Siempre es una aventura empezar a conocer, vivir nuevas historias de nuevas personas. Ella
bien vestida, yo hacía lo que podía. Tímidos, a full. No se escapaba un amague ni de
casualidad. Pero eso nunca a nadie le impidió charlar. Que este verano estuve en una playa de
Brasil, que pasé una linda semana en Buenos Aires, que a las papas les falta sal.

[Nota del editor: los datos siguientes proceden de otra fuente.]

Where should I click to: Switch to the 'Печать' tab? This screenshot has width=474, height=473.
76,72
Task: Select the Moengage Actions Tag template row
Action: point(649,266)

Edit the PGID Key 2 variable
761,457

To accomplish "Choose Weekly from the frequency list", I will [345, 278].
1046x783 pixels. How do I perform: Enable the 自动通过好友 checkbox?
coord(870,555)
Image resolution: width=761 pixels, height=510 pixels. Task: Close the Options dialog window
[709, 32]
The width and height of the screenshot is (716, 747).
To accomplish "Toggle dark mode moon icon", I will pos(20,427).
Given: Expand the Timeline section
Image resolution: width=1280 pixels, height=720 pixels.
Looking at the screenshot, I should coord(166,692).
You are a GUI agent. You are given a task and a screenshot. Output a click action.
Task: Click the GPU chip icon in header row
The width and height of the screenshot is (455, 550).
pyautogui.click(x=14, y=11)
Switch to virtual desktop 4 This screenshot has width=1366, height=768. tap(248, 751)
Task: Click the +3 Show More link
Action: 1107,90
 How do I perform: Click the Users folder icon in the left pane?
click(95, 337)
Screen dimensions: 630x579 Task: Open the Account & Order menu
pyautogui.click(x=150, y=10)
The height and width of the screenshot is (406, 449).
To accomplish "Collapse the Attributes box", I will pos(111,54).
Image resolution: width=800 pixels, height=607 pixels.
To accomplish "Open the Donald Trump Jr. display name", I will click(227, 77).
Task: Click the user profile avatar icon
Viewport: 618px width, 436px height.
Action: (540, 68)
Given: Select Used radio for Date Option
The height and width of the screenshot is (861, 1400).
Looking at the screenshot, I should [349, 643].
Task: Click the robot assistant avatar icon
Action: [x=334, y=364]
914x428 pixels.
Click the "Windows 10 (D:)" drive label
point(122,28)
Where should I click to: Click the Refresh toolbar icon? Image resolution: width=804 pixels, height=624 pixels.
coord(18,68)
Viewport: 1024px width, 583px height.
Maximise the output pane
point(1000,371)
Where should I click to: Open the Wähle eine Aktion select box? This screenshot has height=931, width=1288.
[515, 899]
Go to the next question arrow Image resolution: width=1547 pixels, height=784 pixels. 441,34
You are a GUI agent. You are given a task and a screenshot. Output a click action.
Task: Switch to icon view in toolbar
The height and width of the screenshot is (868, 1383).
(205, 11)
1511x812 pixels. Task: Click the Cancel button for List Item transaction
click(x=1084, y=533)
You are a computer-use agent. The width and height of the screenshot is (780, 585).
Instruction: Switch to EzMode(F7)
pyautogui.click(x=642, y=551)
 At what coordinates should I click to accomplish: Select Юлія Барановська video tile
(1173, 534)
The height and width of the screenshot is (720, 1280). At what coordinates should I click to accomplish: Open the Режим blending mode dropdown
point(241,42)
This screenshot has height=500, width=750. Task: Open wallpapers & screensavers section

El restaurant, bien. Fresco, nocturno, a media capacidad. Una brisa que corría las cortinas
levemente de vez en cuando. Que yo trabajo en una empresa, que me está yendo bien como
maquilladora, que no quiero más de esa milanesa. Es normal sentir de golpe la satisfacción de
haber saciado con éxito el hambre, y más si todo sucedió en un abrir y cerrar de ojos. Aún no
se puede dictaminar que esa milanesa siquiera haya existido efectivamente. La charla siempre
puede esperar. Lo que no podía esperar, claramente, era la lechuga saludando por el incisivo
izquierdo.

Era imposible no verla, era imposible no sentirse invadido por tamaña decoración, y vaya que
con esa capacidad de adhesión, esa lechuga se sentía como si estuviera en un trono. Muchos
pegamentos envidiarían esa fortaleza. Los ingenieros deberían estudiar la estructura molecular
y la porosidad para determinar con exactitud qué hace a la lechuga tan exitosa, tan vilmente
prepotente. La preocupación era evidente, empezó a hacerse notar: había un problema, un
problema grave. Había tensión, y no era precisamente por sus ojos azules. Estaba en juego el
orden magistral y absoluto del encanto, lo cuasi divino. Entre los murmullos, casi que se
escuchaba tenés una lechuga en el diente, sacatela YA mismo; pero no era audible, no había
forma de trasformar esa sentencia en realidad.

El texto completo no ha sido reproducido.